START PASSAGE PROVIDED
Note: Loading Tab-Separated Data In Cascalog

October 9, 2012

To load all fields from a tab-separated text file in Cascalog we need to use the generic hfs-tap and specify the "scheme" (notice that loading all fields and expecting tab as the separator is the default behavior of TextDelimited):


 (hfs-tap
   (cascading.scheme.hadoop.TextDelimited.)
   "hdfs:///user/hive/warehouse/playerevents/epoch_week=2196/output_aewa-analytics-ada_1334697041_1.log")

With a custom separator and fields:


 (hfs-tap
   (cascading.scheme.hadoop.TextDelimited. (cascalog.workflow/fields ["?f1" "?f2"]) "\t") ; or cascading.tuple.Fields/ALL inst. of (fields ...)
   "hdfs:///user/hive/warehouse/playerevents/epoch_week=2196/output_aewa-analytics-ada_1334697041_1.log")
END PASSAGE PROVIDED
DIRECTION 1 ->
What does the Cascalog note say is the default behavior of TextDelimited?
DIRECTION 2 ->
Write out the stretch of the Cascalog note from "To load all" through "of (fields ...)".
DIRECTION 3 ->
What would come next in the Cascalog note after its final line? Write it.
These rows come from a different source than the Cascalog note.
START SUPPLIED RECORDS
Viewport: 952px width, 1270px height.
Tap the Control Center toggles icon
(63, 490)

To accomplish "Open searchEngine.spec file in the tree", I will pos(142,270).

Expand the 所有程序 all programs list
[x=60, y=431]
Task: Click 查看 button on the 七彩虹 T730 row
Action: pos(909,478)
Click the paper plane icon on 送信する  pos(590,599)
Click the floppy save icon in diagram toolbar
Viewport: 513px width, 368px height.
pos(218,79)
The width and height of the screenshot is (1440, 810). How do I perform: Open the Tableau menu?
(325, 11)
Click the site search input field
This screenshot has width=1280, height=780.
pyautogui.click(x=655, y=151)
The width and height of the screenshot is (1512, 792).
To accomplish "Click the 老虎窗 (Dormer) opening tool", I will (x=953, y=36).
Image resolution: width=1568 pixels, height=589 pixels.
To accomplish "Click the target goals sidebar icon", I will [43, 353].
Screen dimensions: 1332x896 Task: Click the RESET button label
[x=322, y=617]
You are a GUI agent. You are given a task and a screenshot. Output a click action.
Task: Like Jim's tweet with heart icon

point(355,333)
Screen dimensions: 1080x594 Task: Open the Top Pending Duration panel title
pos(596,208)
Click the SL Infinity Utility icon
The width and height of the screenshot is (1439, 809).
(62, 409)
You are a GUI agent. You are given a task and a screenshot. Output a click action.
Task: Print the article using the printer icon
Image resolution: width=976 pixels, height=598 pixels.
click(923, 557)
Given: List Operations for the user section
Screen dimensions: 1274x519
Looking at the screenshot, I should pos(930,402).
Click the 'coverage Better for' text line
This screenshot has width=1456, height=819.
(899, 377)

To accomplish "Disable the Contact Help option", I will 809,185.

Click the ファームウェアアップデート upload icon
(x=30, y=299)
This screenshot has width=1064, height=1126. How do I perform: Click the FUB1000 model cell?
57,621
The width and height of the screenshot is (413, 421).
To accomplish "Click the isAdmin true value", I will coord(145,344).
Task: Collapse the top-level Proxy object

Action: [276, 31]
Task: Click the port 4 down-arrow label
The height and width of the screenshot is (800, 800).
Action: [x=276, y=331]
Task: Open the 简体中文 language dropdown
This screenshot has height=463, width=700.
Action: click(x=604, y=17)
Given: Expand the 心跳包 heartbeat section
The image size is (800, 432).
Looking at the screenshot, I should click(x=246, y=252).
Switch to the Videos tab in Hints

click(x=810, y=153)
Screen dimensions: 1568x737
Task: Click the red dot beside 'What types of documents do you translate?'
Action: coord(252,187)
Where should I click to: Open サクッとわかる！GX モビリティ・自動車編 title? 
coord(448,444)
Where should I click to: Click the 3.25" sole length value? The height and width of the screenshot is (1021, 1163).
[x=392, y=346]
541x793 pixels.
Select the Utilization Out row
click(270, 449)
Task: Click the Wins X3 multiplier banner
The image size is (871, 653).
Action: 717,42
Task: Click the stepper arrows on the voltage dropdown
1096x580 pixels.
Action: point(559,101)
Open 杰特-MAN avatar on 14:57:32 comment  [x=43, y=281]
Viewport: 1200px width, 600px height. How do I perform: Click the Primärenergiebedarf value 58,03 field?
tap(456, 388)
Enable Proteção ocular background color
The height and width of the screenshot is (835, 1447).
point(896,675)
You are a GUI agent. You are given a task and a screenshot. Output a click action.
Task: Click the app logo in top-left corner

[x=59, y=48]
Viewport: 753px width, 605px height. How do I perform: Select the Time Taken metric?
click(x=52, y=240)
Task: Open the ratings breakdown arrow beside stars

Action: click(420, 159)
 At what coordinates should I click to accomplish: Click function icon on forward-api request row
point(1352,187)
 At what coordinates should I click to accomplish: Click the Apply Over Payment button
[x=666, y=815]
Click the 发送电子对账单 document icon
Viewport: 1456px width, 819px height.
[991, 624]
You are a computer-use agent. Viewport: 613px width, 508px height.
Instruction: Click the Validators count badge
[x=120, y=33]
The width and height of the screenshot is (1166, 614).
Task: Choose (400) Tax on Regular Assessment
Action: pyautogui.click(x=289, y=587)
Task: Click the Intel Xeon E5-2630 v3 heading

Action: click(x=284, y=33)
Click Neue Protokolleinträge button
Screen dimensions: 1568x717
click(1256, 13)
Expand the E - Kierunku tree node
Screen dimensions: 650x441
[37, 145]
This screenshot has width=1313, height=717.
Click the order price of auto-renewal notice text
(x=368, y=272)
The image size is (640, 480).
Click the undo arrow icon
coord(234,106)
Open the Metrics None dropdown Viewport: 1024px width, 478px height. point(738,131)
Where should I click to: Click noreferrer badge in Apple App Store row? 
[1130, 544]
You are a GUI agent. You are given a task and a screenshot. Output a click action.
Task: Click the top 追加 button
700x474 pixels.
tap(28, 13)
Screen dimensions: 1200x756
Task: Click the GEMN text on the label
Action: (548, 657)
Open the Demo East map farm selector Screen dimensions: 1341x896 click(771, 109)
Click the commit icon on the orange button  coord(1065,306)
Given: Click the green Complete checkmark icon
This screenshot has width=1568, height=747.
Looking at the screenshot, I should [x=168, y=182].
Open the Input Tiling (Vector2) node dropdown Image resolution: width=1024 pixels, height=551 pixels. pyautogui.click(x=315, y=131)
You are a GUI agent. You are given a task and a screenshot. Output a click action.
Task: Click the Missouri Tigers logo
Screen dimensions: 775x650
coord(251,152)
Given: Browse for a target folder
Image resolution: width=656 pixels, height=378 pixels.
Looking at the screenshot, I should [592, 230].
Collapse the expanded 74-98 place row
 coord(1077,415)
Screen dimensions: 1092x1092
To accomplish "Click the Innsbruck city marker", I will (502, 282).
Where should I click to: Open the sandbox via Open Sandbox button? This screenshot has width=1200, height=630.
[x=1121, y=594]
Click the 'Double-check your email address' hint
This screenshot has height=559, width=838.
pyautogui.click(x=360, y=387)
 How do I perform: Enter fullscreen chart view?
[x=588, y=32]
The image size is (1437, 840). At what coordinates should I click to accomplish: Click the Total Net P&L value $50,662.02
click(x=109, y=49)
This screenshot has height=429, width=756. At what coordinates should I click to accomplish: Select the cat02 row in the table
END SUPPLIED RECORDS
FINAL RESULT 1 ->
Loading all fields and expecting tab as the separator.

FINAL RESULT 2 ->
To load all fields from a tab-separated text file in Cascalog we need to use the generic hfs-tap and specify the "scheme" (notice that loading all fields and expecting tab as the separator is the default behavior of TextDelimited):


 (hfs-tap
   (cascading.scheme.hadoop.TextDelimited.)
   "hdfs:///user/hive/warehouse/playerevents/epoch_week=2196/output_aewa-analytics-ada_1334697041_1.log")

With a custom separator and fields:


 (hfs-tap
   (cascading.scheme.hadoop.TextDelimited. (cascalog.workflow/fields ["?f1" "?f2"]) "\t") ; or cascading.tuple.Fields/ALL inst. of (fields ...)

FINAL RESULT 3 ->
Hadoop doesn't manage to load data files from nested sub-directories (for example from a Hive partitioned table). To load them, you need to use a "glob pattern" to turn the standard Hfs tap into a GlobHfs tap. This is how we would match all the subdirectories (Hadoop will then handle loading the files in them):


 (hfs-tap
   (cascading.scheme.hadoop.TextDelimited.)
   "hdfs:///user/hive/warehouse/playerevents/"
   :source-pattern "epoch_week=*/")

Enjoy.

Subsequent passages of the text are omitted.